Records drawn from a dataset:
⟨

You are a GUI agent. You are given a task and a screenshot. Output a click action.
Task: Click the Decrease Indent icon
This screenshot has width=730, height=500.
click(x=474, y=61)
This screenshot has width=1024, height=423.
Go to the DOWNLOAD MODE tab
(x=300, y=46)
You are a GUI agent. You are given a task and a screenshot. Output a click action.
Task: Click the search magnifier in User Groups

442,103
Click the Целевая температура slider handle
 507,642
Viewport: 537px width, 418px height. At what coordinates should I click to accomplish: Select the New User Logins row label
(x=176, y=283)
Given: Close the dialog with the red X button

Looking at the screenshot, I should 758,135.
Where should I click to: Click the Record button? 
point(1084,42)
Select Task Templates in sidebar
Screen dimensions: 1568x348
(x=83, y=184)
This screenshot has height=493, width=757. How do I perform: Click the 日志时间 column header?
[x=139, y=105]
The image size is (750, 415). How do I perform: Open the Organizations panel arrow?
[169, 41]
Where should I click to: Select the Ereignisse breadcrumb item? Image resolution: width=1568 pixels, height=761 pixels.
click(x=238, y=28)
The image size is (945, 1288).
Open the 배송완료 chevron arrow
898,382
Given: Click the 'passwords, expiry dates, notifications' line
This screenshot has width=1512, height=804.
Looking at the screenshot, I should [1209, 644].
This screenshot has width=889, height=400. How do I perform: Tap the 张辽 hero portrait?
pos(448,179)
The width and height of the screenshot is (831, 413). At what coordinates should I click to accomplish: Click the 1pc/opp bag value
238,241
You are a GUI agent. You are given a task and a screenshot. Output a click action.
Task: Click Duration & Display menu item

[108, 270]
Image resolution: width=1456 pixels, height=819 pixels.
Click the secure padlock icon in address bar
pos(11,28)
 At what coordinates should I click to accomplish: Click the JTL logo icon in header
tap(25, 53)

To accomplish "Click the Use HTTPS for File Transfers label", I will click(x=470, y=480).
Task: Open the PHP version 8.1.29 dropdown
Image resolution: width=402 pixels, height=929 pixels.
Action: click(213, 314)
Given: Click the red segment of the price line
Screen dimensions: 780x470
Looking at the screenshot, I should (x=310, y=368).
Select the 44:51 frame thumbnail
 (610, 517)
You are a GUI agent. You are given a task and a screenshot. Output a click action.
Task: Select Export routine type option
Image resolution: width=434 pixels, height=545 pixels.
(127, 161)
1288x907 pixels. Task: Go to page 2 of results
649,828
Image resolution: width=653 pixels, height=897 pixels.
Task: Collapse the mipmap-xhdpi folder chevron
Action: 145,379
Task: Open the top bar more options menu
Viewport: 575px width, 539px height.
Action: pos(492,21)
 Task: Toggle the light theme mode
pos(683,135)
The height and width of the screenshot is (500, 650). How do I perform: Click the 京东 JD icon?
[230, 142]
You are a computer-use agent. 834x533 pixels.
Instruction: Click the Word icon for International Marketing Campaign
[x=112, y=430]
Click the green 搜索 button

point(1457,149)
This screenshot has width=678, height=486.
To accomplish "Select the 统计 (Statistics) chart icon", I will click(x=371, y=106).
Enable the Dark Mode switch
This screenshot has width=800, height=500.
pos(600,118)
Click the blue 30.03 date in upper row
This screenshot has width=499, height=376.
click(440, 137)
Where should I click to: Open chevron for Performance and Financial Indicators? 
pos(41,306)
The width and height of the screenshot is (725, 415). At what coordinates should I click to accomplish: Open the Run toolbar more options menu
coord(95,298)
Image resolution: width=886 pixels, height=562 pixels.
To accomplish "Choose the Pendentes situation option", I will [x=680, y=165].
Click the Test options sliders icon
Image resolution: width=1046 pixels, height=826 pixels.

⟩

Task brief: Once more, write out all the data exactly.

Solution to this problem:
You are a GUI agent. You are given a task and a screenshot. Output a click action.
Task: Click the Decrease Indent icon
This screenshot has width=730, height=500.
click(x=474, y=61)
This screenshot has width=1024, height=423.
Go to the DOWNLOAD MODE tab
(x=300, y=46)
You are a GUI agent. You are given a task and a screenshot. Output a click action.
Task: Click the search magnifier in User Groups

442,103
Click the Целевая температура slider handle
 507,642
Viewport: 537px width, 418px height. At what coordinates should I click to accomplish: Select the New User Logins row label
(x=176, y=283)
Given: Close the dialog with the red X button

Looking at the screenshot, I should 758,135.
Where should I click to: Click the Record button? 
point(1084,42)
Select Task Templates in sidebar
Screen dimensions: 1568x348
(x=83, y=184)
This screenshot has height=493, width=757. How do I perform: Click the 日志时间 column header?
[x=139, y=105]
The image size is (750, 415). How do I perform: Open the Organizations panel arrow?
[169, 41]
Where should I click to: Select the Ereignisse breadcrumb item? Image resolution: width=1568 pixels, height=761 pixels.
click(x=238, y=28)
The image size is (945, 1288).
Open the 배송완료 chevron arrow
898,382
Given: Click the 'passwords, expiry dates, notifications' line
This screenshot has width=1512, height=804.
Looking at the screenshot, I should [1209, 644].
This screenshot has width=889, height=400. How do I perform: Tap the 张辽 hero portrait?
pos(448,179)
The width and height of the screenshot is (831, 413). At what coordinates should I click to accomplish: Click the 1pc/opp bag value
238,241
You are a GUI agent. You are given a task and a screenshot. Output a click action.
Task: Click Duration & Display menu item

[108, 270]
Image resolution: width=1456 pixels, height=819 pixels.
Click the secure padlock icon in address bar
pos(11,28)
 At what coordinates should I click to accomplish: Click the JTL logo icon in header
tap(25, 53)

To accomplish "Click the Use HTTPS for File Transfers label", I will click(x=470, y=480).
Task: Open the PHP version 8.1.29 dropdown
Image resolution: width=402 pixels, height=929 pixels.
Action: click(213, 314)
Given: Click the red segment of the price line
Screen dimensions: 780x470
Looking at the screenshot, I should (x=310, y=368).
Select the 44:51 frame thumbnail
 (610, 517)
You are a GUI agent. You are given a task and a screenshot. Output a click action.
Task: Select Export routine type option
Image resolution: width=434 pixels, height=545 pixels.
(127, 161)
1288x907 pixels. Task: Go to page 2 of results
649,828
Image resolution: width=653 pixels, height=897 pixels.
Task: Collapse the mipmap-xhdpi folder chevron
Action: 145,379
Task: Open the top bar more options menu
Viewport: 575px width, 539px height.
Action: pos(492,21)
 Task: Toggle the light theme mode
pos(683,135)
The height and width of the screenshot is (500, 650). How do I perform: Click the 京东 JD icon?
[230, 142]
You are a computer-use agent. 834x533 pixels.
Instruction: Click the Word icon for International Marketing Campaign
[x=112, y=430]
Click the green 搜索 button

point(1457,149)
This screenshot has width=678, height=486.
To accomplish "Select the 统计 (Statistics) chart icon", I will click(x=371, y=106).
Enable the Dark Mode switch
This screenshot has width=800, height=500.
pos(600,118)
Click the blue 30.03 date in upper row
This screenshot has width=499, height=376.
click(440, 137)
Where should I click to: Open chevron for Performance and Financial Indicators? 
pos(41,306)
The width and height of the screenshot is (725, 415). At what coordinates should I click to accomplish: Open the Run toolbar more options menu
coord(95,298)
Image resolution: width=886 pixels, height=562 pixels.
To accomplish "Choose the Pendentes situation option", I will [x=680, y=165].
Click the Test options sliders icon
Image resolution: width=1046 pixels, height=826 pixels.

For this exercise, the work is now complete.